In 1898 Congress appropriated $190,000 for the purchase of ground occupied by the present building. In 1899 the building was started. It was completed about 4 years thereafter, at a cost of $2,430,000.

In 1903 a small space in the Old Building was set aside as the “sick room.” Its equipment consisted of a cot, blanket, and a small supply of medicines contributed by the employees. This was the nucleus from which developed the first emergency hospital in any Government establishment and was the initial step toward scientific medical and surgical service. In 1907 an emergency room was installed and an additional physician and matron were assigned to that service.
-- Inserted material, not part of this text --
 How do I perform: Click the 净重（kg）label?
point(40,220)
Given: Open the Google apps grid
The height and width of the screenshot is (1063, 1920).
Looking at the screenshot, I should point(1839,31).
The first linotype machine and the first monotype keyboard were installed in 1904. In 1912 electric trucks displaced the horse-and-wagon delivery. In 1915 the Government Printing Office was an exhibitor at the Panama-Pacific International Exposition held in San Francisco, Calif.

Between 1921 and 1934 several innovations were made. A few of the outstanding are as follows: The eighth floor was remodeled and raised to provide room for the Cafeteria, Harding Hall, recreation rooms, rest rooms, and large space for productive work. The Cafeteria serves around 2,800 meals daily, and Harding Hall, seating 1,200, is devoted to social activities of employees and may be quickly converted into a ballroom, a motion-picture theater, or a forum. Recreational activities include orchestra, baseball clubs, bowling alleys, dances, moving pictures and lectures, annual excursions, and similar affairs. The photo-engraving plant was also added as one of the new mechanical departments and is also located on the eighth floor. A roof garden was built, covering practically the entire building. The emergency hospital was enlarged, and wards for men and women were provided, with beds, toilets, and shower baths.

Two hundred apprentices received training for occupational pursuits in the various printing and bindery trades represented in the Office.

A testing laboratory was established in the Office for the purpose of standardizing all materials, supplies, and stock used in the manufacture of printing.

The boiler and generating rooms were abolished, and the purchase of electric current and steam from the Capital Power Plant was started.

Since 1934, under the direction of Public Printer A. E. Giegengack, the Government Printing Office has continued to grow not only in size but also in public esteem. Under his leadership, appropriations for a much-needed building program were granted by Congress, and the erection of a warehouse and an eight-story, red-brick addition to the main Printing Office building was accomplished. The cost of this building program, which included buildings, machinery and equipment, furnishings, the expense of moving, and other incidentals, amounted to $7,700,000.

Among the many noteworthy improvements inaugurated for the betterment of service to the Government, to the public, and to the 5,500 employees of the Office, are the following:

The establishment of a department of typography, through which there are incorporated into Government printing the accepted improvements in the field of typography; the standardization of a type-metal alloy for all type-casting machines; the installation of a more efficient cost-finding and pay-roll bookkeeping system; the reestablishment of the Government Printing Office Apprentice School; and encouragement of greater employee participation in all social, fraternal, and welfare activities sponsored by the Office.

Uncle Sam’s Book Shop sold 10 million copies from its list of 65,000 publications in 1937. This department is called the Office of the Superintendent of Documents, which is located in the Government Printing Office building, and these Government publications, covering almost every phase of human endeavor, are for sale to the public at a reasonable price.